Tuesday, December 30, 2008

A Love of Reading


I recently read an article by Karl Rove, about a reading contest he has had the last three years with President Bush. It made me realize that I need to read more. One year Rove read 110 books!! ONE HUNDRED TEN!! I'm feel lucky if I finish three or four in a twelve month period.

There is no way I can read 110 books this year,( or, let's be honest--ANY year!) but I could read 24. I could turn off the TV, spend less time on the Internet, and READ! I love to read. I want to read. I want to expand my mind. I doubt much of it will be fiction, but who knows. The idea will be to read whatever suits my fancy at the time, and keep myself a small notebook of what I read. My goal will be to read 24 books this year, that's two per month. I will also be reading in my Book of Mormon daily, and my Sunday School and Seminary lessons as well.

It's not going to be easy, I'm not kidding myself there. But we DO homeschool; reading aloud to the kids can be part of what I'm reading. I really want to do this.

So I hereby make a proposal; a reading contest of sorts. Anyone want to play? I won't be keeping track or anything, and I won't know if you don't make your goal, but make one! Even if it's only to read the Book of Mormon cover to cover, DO IT!

Let me know if you like, tell me what you are reading.

Saturday, December 27, 2008

Thoughts on Mothering


I'm sitting here listening to my teens giggle and laugh with friends. I realize the fact that they are home, playing games (CLUE tonight) with friends is, in itself, an anomaly in our day and age. I so enjoy hearing them laugh and giggle.
I have three children left at home. I'm going to miss this. I'm not ready to be an "empty-nester", and as my nest empties I long for the days when they were young. I think in my "busy young mother" days I missed a lot. How many days did I hurry them off to bed? How many times did I dismiss something their little mouths were telling me? How often did I fall into bed and not look back?
Please don't do this. When someone tells you "they grow up so fast": Believe them! Despite the fact you may be changing diapers every half hour, it will not always be so--I promise! The drudgery that you feel from time to time will abate, and you will be left with only what you have cultivated.
Cherish this time; it's worth every crazy, busy moment.

Just my thoughts on this soggy winter night.

Tuesday, December 23, 2008

Merry Christmas


I have intentionally not posted for a few weeks because I couldn't say anything nice; it is Christmas after all and I didn't want to ruin the spirit :)

I haven't wanted to be grumpy during this beautiful season.

I have been trying to think about my Savior. IT IS His birthday we are celebrating. Have we given Him a gift? Have we been less selfish? Less prideful? Less greedy? Less grumpy (I didn't post because I was grumpy!)?

There is SO very much to be worried and grumpy about to be sure.

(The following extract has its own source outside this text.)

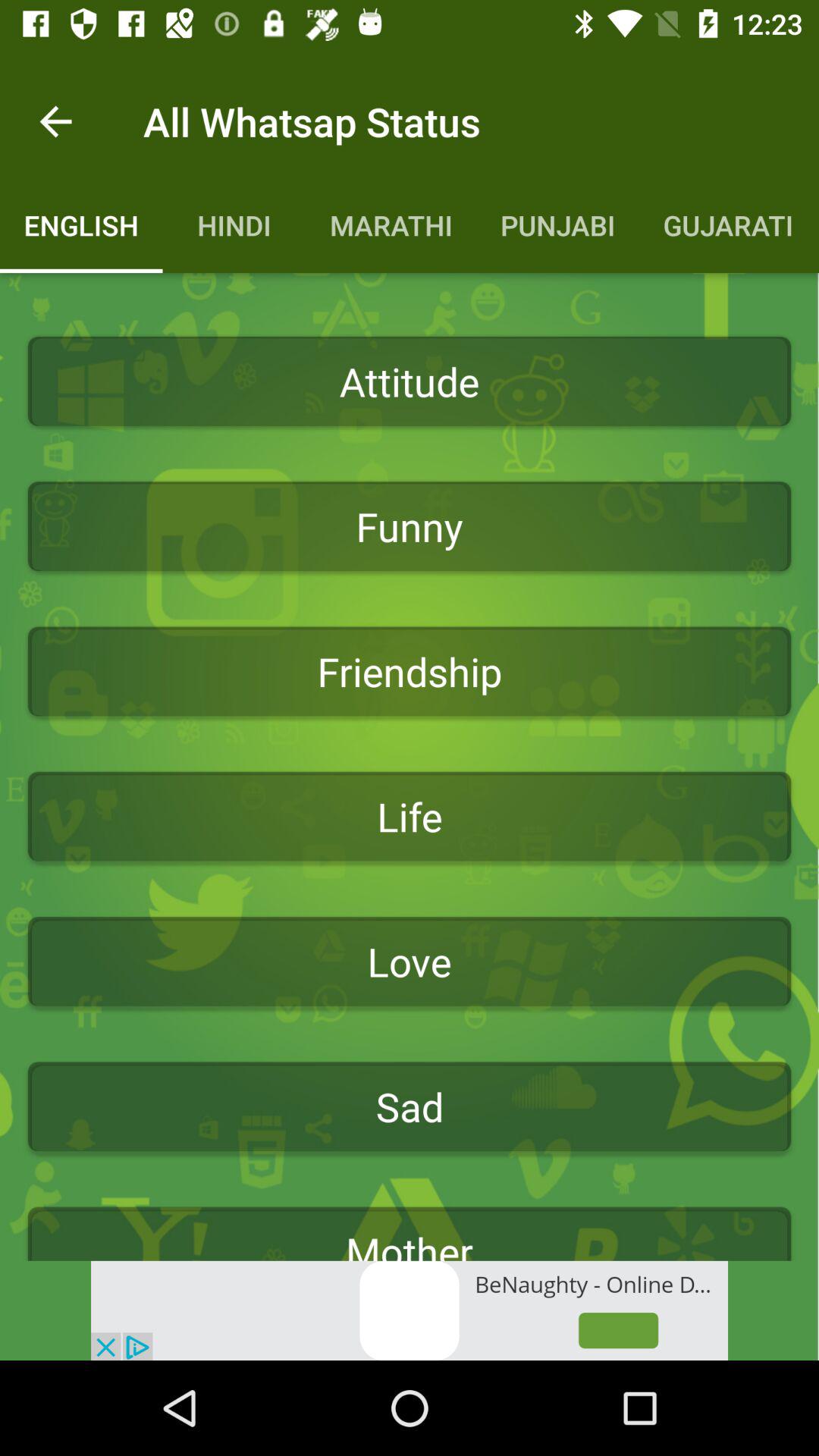
see the advertisement (409, 1310)
Given the description of an element on the screen output the (x, y) to click on. 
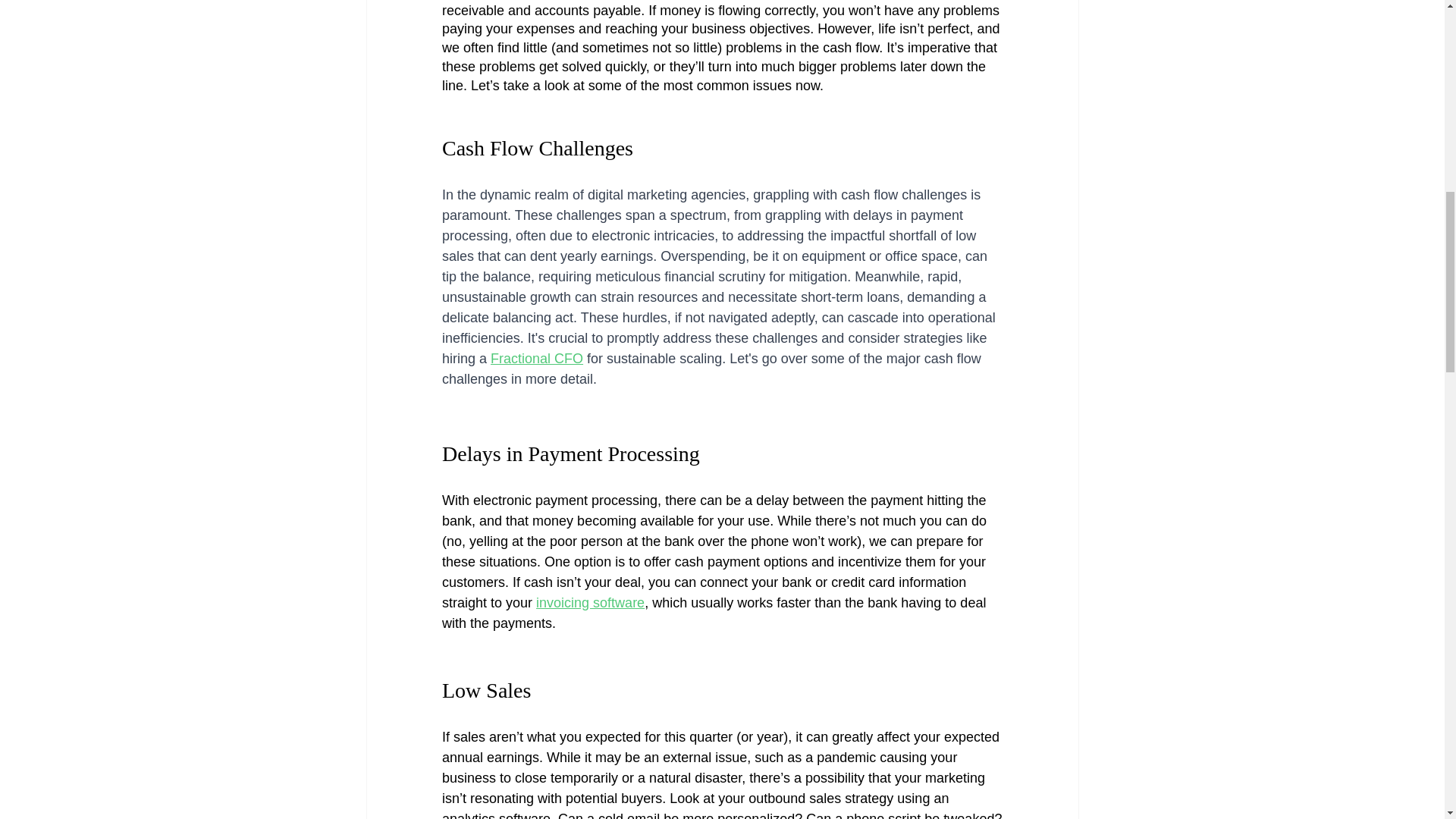
invoicing software (590, 602)
Fractional CFO (536, 358)
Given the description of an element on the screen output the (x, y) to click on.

But let's put that aside for now; let's let the spirit of Christmas wash over us, and help us feel safe and secure for just a little while.


In that Spirit, I do have something to write about.

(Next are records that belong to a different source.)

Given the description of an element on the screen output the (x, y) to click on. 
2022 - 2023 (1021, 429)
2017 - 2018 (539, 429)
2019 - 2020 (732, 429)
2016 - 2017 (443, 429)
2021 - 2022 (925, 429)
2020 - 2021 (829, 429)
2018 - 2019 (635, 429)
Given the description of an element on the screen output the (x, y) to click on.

Yesterday in Church a lady gave a talk on giving. I know, it seems a "no brainer", and an "easy" talk to give at Christmas. Despite that, it made me teary. She talked about not having been able to feel the Christmas Spirit. Her house was in tumult because her daughter and son-in-law finally found a house, and were moving out. Her Christmas decorations were buried under said daughter and son-in-laws "stuff" in the garage. She just was grumpy and to top it off, her mom needed to go to Costco. Because we've had the miracle of snow here in Oregon, she didn't want to drive. So the good Sister took her mom to Costco, and not especially willingly. They shopped, they had lunch, they talked.
It was a gift she hadn't planned on giving.

She said that all her siblings who live out of state have been calling HER to find out "What does Mom want"? My friend said that all her mom REALLY wants is time. Time with her family. Time with loved ones and friends. In other words, nothing she or any of them could buy.

Not coincidentally, this matches up with the type of gifts we can give the Savior. We can serve selflessly. We can offer our shoulders. We can complain less, and do more.
The Lord asks much of us, but gives us strength in the doing. The more we do for the Kingdom, the stronger and more capable we become.
It's my hope and my prayer that we can, in this fearful, socialistic time that's headed our way (see, I couldn't do it!!), be calm. That we will remember the Lord is in charge. If we can remember that, then we can let go, and try to serve our fellowman more freely. Remember Jacob Marley's words to Ebeneezer Scrooge--"MANKIND was my business". I highly recommend watching the movie of "A Christmas Carol". Any version will do, but I love the Patrick Stewart version. Watch Scrooge change, then find ways to change and grow also.
We'll be watching tomorrow night, care to join us?